[BRIEF]:
Copy out the items that run from the line with "Screenshot is 1568x1185." up to and including the line with "Sebelumnya (681, 1145)", repeating each one word for word.

******************************

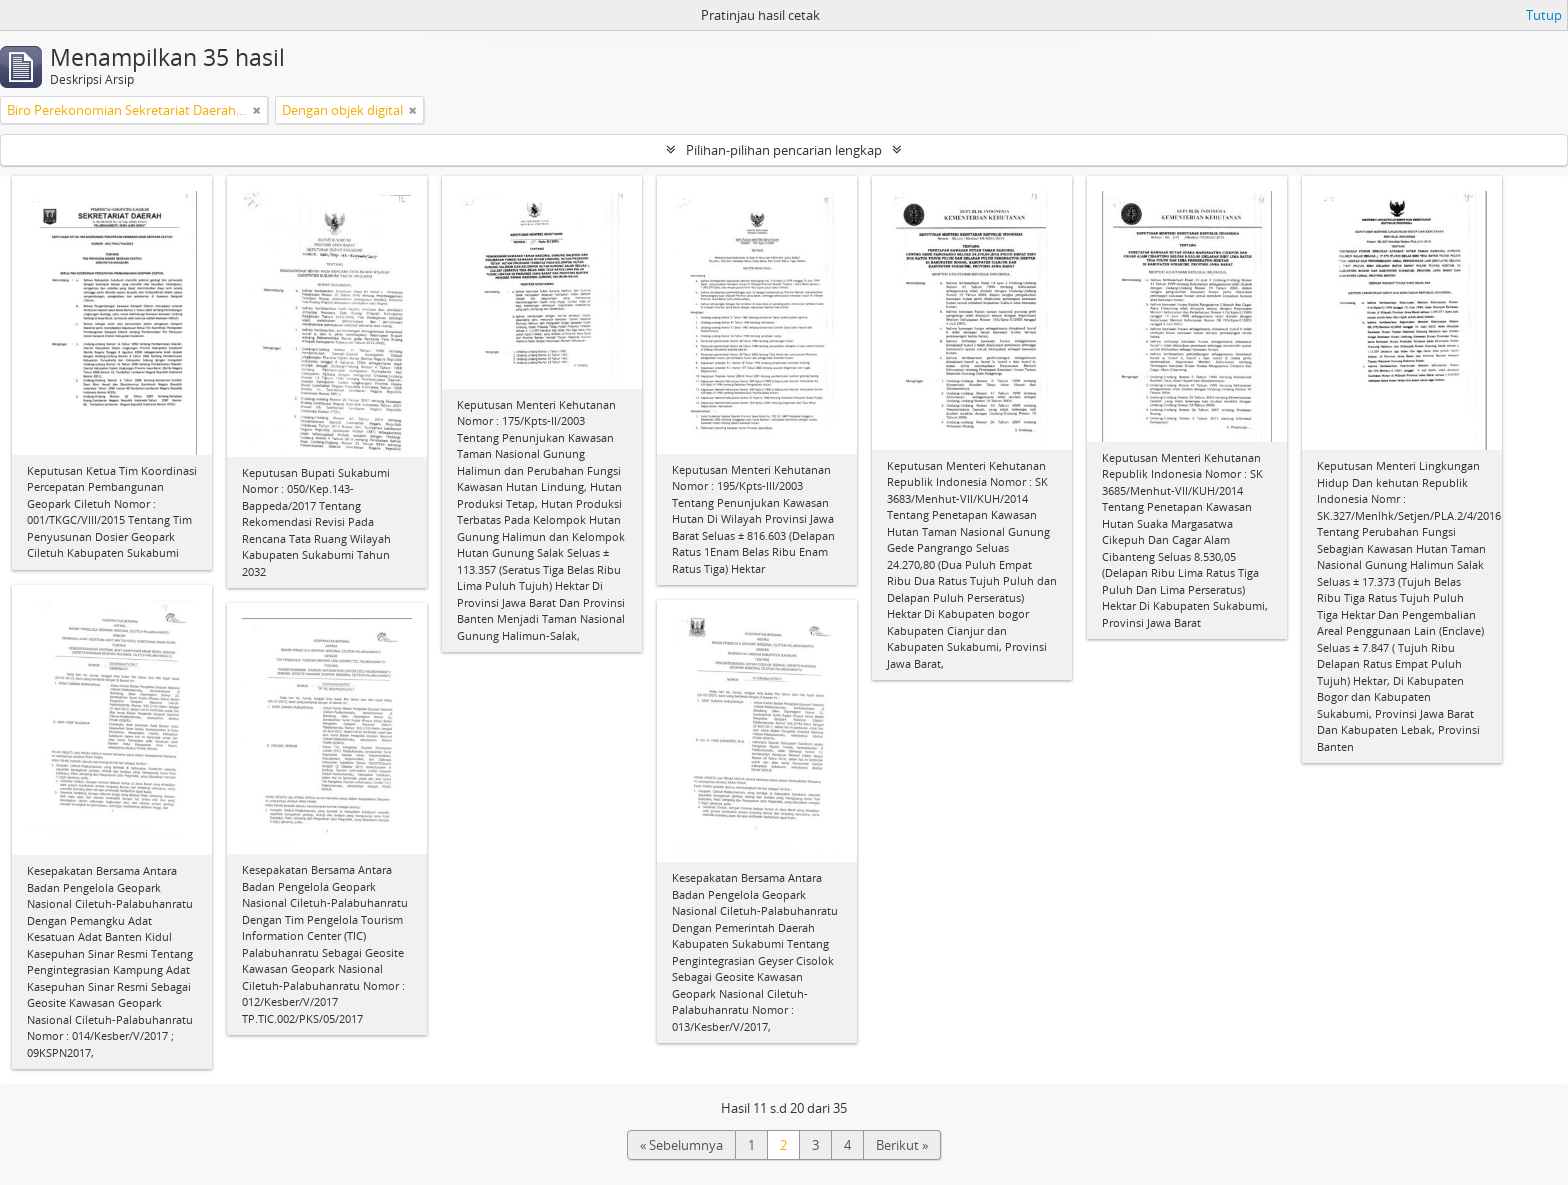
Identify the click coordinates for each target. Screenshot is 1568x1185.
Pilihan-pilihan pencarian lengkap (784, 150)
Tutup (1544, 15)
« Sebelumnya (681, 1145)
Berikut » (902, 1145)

******************************

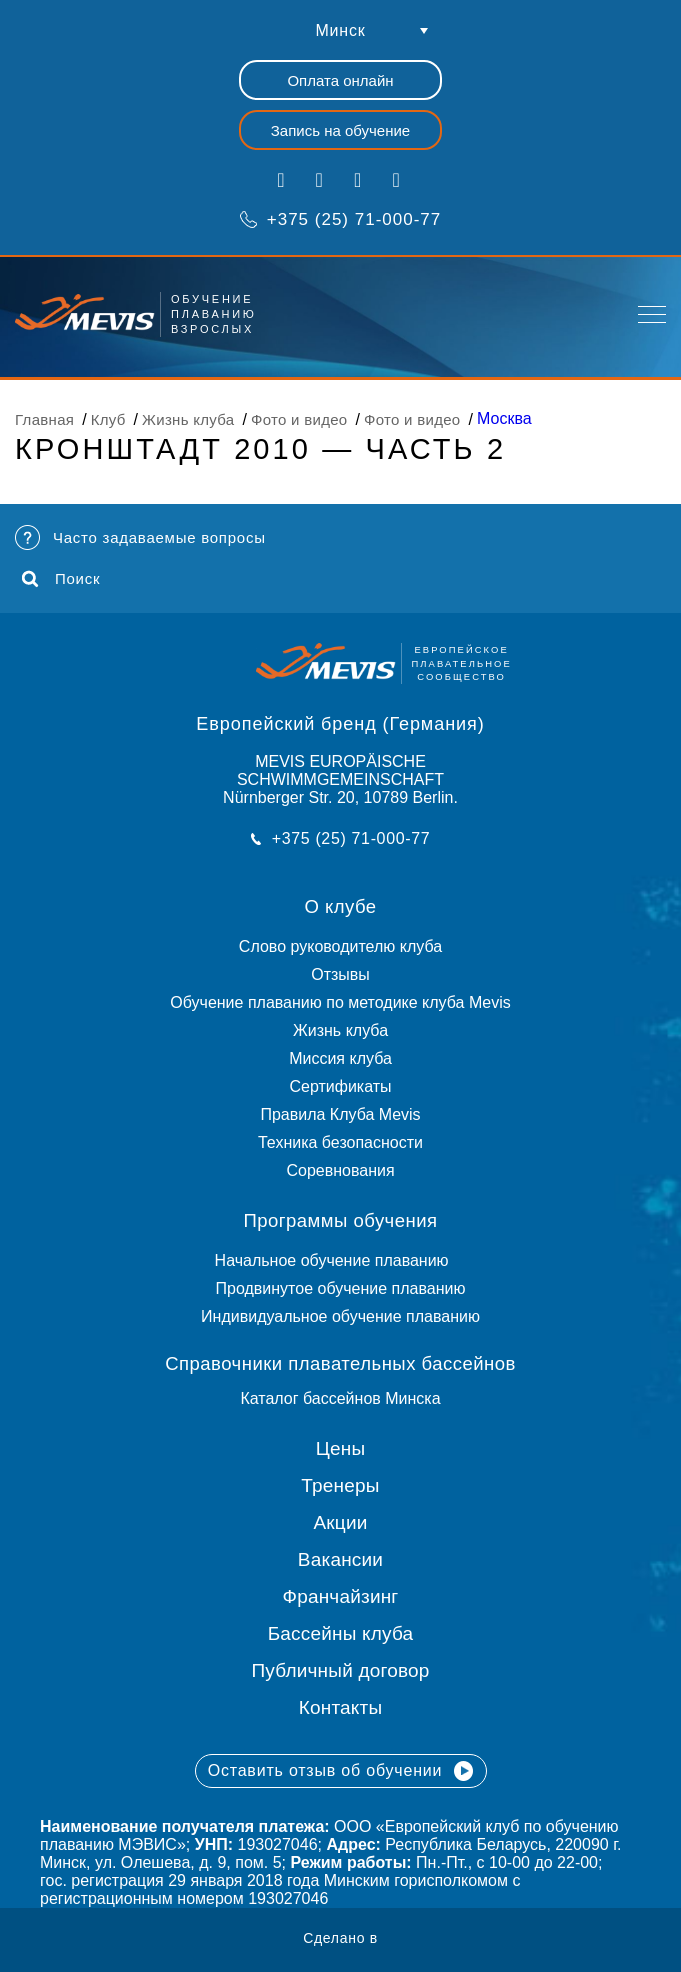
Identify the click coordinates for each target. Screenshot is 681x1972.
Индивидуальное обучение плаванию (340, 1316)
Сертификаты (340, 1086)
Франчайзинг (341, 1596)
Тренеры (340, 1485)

******************************

[FINAL RESULT]:
Identify the click coordinates for each target. Screenshot is 1568x1185.
Pilihan-pilihan pencarian lengkap (784, 150)
Tutup (1544, 15)
« Sebelumnya (681, 1145)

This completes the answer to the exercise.